Acting Justice Roger D. McDonough of the New York Supreme Court in Albany County dismissed a challenge to the state’s ZEC program by Hudson River Sloop Clearwater and others, a decision that in November was appealed to the state’s highest court, the Court of Appeals. (See NY Court Rejects Challenge to ZEC Program.)
The 2nd U.S. Circuit Court of Appeals in September 2018 also upheld the ZEC program, rejecting the argument that it intrudes on Appeals Court Upholds NY Nuclear Subsidies.)
The PSC said the ZEC program avoided the issues behind the U.S. Supreme Court’s April 2016 ruling in Hughes v. Talen, which voided Maryland regulators’ contract with a natural gas plant as an intrusion into federal jurisdiction over wholesale power markets.
“Plaintiffs point to nothing in the CES order that requires the ZEC plants to participate in the wholesale market,” the 2nd Circuit said. “As the district court concluded, a generator’s decision to sell power into the wholesale markets is a business decision that does not give rise to pre-emption concerns.
“Until 2019, the ZEC price cannot vary from the social cost of carbon, as determined by a federal interagency workgroup. After 2019, the ZEC price is fixed for two‐year periods and does not fluctuate during those periods to match the wholesale clearing price,” the court said.
Public Policy Tx
NYISO’s Board of Directors in April selected two 345-kV transmission projects intended to address persistent transmission congestion in New York and foster delivery of renewable energy to population centers in the southeastern part of the state. (See NYISO Board Selects 2 AC Public Policy Tx Projects.)
New York’s AC Public Policy Transmission projects are intended to relieve congestion in key corridors. | NYISO
The projects — part of the broader AC Public Policy Transmission Project — address transmission capacity at the Central East (Segment A) electrical interface and Upstate New York/Southeast New York (UPNY/SENY or Segment B) interface.
“The projects will add the largest amount of free-flowing transmission capacity to the state’s grid in more than 30 years,” the board said in a statement.
In December 2018, the board rejected one of two project selections made by the NYISO Management Committee, which along with ISO staff had backed two joint proposals by North America Transmission and the New York Power Authority. Cost estimates for each project ranged from $900 million to $1.1 billion.
Storage Rules
FERC in December partially accepted NYISO’s plan to comply with a mandate that grid operators provide energy storage resources (ESRs) full access to their wholesale markets. (See FERC Partially Accepts NYISO Storage Compliance.)

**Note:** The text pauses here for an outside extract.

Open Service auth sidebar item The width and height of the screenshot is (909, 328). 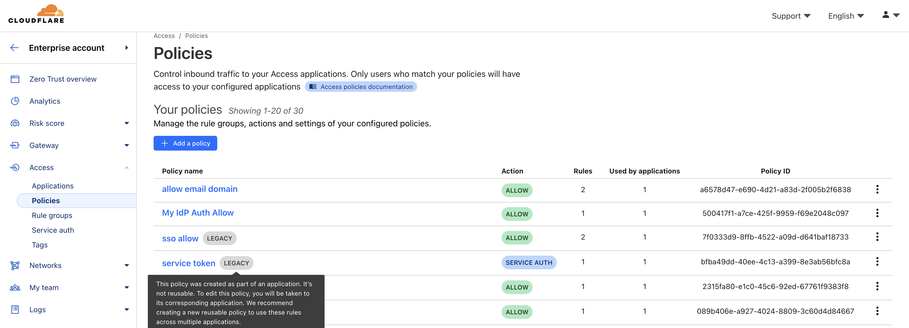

The commission found that “NYISO has demonstrated that all [ESRs], including those located on the distribution system or behind the meter, will be eligible to provide all capacity, energy and ancillary services that they are technically capable of providing” (ER19-467).
However, the Dec. 20 order also faulted NYISO’s filing for a lack of details on its “metering methodology and accounting practices for [ESRs] located behind a customer meter,” directing the ISO to add descriptions to its Tariff within 60 days of the issuance of the order.